Top of Dataset records

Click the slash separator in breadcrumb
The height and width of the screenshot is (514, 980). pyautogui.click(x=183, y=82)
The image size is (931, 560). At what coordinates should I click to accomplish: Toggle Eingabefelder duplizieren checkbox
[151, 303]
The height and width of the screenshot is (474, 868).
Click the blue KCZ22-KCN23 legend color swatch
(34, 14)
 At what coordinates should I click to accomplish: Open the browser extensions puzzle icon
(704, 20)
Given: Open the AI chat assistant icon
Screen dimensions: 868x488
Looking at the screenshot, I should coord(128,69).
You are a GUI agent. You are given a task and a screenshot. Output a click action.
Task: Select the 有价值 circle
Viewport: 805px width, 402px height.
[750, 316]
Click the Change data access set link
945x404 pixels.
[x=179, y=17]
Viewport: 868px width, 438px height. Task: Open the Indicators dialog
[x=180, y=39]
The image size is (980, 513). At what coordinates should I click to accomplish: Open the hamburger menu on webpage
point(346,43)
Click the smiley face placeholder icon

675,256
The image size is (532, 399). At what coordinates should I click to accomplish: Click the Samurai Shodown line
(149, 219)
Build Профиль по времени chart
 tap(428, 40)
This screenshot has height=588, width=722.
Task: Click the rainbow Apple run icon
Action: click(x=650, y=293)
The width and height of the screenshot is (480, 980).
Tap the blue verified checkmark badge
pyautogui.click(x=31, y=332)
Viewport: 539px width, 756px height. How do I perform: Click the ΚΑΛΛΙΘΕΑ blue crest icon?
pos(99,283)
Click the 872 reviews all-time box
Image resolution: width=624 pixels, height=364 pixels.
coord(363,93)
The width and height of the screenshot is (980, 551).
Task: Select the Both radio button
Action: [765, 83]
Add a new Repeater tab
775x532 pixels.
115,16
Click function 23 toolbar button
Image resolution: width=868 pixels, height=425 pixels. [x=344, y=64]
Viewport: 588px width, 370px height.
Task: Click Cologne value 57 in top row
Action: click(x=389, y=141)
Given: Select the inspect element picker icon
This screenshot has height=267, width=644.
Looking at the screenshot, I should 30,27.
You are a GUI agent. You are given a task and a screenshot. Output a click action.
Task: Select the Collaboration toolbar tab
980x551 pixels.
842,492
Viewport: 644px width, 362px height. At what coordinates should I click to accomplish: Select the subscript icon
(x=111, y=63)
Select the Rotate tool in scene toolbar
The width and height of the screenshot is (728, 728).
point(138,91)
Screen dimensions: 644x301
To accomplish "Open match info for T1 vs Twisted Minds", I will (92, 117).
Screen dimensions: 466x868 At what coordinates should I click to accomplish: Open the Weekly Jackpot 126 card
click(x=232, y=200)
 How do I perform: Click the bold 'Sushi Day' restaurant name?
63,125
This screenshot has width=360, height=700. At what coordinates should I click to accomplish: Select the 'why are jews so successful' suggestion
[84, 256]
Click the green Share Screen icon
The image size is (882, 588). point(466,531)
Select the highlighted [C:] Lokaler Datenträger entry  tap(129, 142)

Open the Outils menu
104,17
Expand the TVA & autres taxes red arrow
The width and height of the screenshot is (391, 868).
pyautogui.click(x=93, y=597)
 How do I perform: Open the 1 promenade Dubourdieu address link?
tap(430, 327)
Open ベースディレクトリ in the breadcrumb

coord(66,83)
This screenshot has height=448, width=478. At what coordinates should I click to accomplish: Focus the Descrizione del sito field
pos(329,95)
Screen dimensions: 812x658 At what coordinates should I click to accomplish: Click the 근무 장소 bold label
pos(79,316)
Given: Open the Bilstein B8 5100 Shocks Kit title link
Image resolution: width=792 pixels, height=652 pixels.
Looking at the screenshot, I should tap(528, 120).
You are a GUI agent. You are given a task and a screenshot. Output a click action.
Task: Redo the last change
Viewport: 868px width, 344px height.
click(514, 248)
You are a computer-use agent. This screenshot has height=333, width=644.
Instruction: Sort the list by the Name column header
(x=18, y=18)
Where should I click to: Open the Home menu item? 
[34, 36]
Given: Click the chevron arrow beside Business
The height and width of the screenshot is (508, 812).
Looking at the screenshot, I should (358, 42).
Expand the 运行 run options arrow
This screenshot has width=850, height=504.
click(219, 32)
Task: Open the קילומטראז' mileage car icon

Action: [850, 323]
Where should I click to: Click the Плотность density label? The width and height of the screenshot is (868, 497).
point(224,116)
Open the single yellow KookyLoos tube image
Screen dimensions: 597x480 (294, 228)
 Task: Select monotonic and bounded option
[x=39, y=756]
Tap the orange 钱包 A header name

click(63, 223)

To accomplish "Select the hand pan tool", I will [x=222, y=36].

Bottom of Dataset records

§ **Task description**
Give back every entry, word for word.

§ **The completed task**
Click the slash separator in breadcrumb
The height and width of the screenshot is (514, 980). pyautogui.click(x=183, y=82)
The image size is (931, 560). At what coordinates should I click to accomplish: Toggle Eingabefelder duplizieren checkbox
[151, 303]
The height and width of the screenshot is (474, 868).
Click the blue KCZ22-KCN23 legend color swatch
(34, 14)
 At what coordinates should I click to accomplish: Open the browser extensions puzzle icon
(704, 20)
Given: Open the AI chat assistant icon
Screen dimensions: 868x488
Looking at the screenshot, I should coord(128,69).
You are a GUI agent. You are given a task and a screenshot. Output a click action.
Task: Select the 有价值 circle
Viewport: 805px width, 402px height.
[750, 316]
Click the Change data access set link
945x404 pixels.
[x=179, y=17]
Viewport: 868px width, 438px height. Task: Open the Indicators dialog
[x=180, y=39]
The image size is (980, 513). At what coordinates should I click to accomplish: Open the hamburger menu on webpage
point(346,43)
Click the smiley face placeholder icon

675,256
The image size is (532, 399). At what coordinates should I click to accomplish: Click the Samurai Shodown line
(149, 219)
Build Профиль по времени chart
 tap(428, 40)
This screenshot has height=588, width=722.
Task: Click the rainbow Apple run icon
Action: click(x=650, y=293)
The width and height of the screenshot is (480, 980).
Tap the blue verified checkmark badge
pyautogui.click(x=31, y=332)
Viewport: 539px width, 756px height. How do I perform: Click the ΚΑΛΛΙΘΕΑ blue crest icon?
pos(99,283)
Click the 872 reviews all-time box
Image resolution: width=624 pixels, height=364 pixels.
coord(363,93)
The width and height of the screenshot is (980, 551).
Task: Select the Both radio button
Action: [765, 83]
Add a new Repeater tab
775x532 pixels.
115,16
Click function 23 toolbar button
Image resolution: width=868 pixels, height=425 pixels. [x=344, y=64]
Viewport: 588px width, 370px height.
Task: Click Cologne value 57 in top row
Action: click(x=389, y=141)
Given: Select the inspect element picker icon
This screenshot has height=267, width=644.
Looking at the screenshot, I should 30,27.
You are a GUI agent. You are given a task and a screenshot. Output a click action.
Task: Select the Collaboration toolbar tab
980x551 pixels.
842,492
Viewport: 644px width, 362px height. At what coordinates should I click to accomplish: Select the subscript icon
(x=111, y=63)
Select the Rotate tool in scene toolbar
The width and height of the screenshot is (728, 728).
point(138,91)
Screen dimensions: 644x301
To accomplish "Open match info for T1 vs Twisted Minds", I will (92, 117).
Screen dimensions: 466x868 At what coordinates should I click to accomplish: Open the Weekly Jackpot 126 card
click(x=232, y=200)
 How do I perform: Click the bold 'Sushi Day' restaurant name?
63,125
This screenshot has width=360, height=700. At what coordinates should I click to accomplish: Select the 'why are jews so successful' suggestion
[84, 256]
Click the green Share Screen icon
The image size is (882, 588). point(466,531)
Select the highlighted [C:] Lokaler Datenträger entry  tap(129, 142)

Open the Outils menu
104,17
Expand the TVA & autres taxes red arrow
The width and height of the screenshot is (391, 868).
pyautogui.click(x=93, y=597)
 How do I perform: Open the 1 promenade Dubourdieu address link?
tap(430, 327)
Open ベースディレクトリ in the breadcrumb

coord(66,83)
This screenshot has height=448, width=478. At what coordinates should I click to accomplish: Focus the Descrizione del sito field
pos(329,95)
Screen dimensions: 812x658 At what coordinates should I click to accomplish: Click the 근무 장소 bold label
pos(79,316)
Given: Open the Bilstein B8 5100 Shocks Kit title link
Image resolution: width=792 pixels, height=652 pixels.
Looking at the screenshot, I should tap(528, 120).
You are a GUI agent. You are given a task and a screenshot. Output a click action.
Task: Redo the last change
Viewport: 868px width, 344px height.
click(514, 248)
You are a computer-use agent. This screenshot has height=333, width=644.
Instruction: Sort the list by the Name column header
(x=18, y=18)
Where should I click to: Open the Home menu item? 
[34, 36]
Given: Click the chevron arrow beside Business
The height and width of the screenshot is (508, 812).
Looking at the screenshot, I should (358, 42).
Expand the 运行 run options arrow
This screenshot has width=850, height=504.
click(219, 32)
Task: Open the קילומטראז' mileage car icon

Action: [850, 323]
Where should I click to: Click the Плотность density label? The width and height of the screenshot is (868, 497).
point(224,116)
Open the single yellow KookyLoos tube image
Screen dimensions: 597x480 (294, 228)
 Task: Select monotonic and bounded option
[x=39, y=756]
Tap the orange 钱包 A header name

click(63, 223)

To accomplish "Select the hand pan tool", I will [x=222, y=36].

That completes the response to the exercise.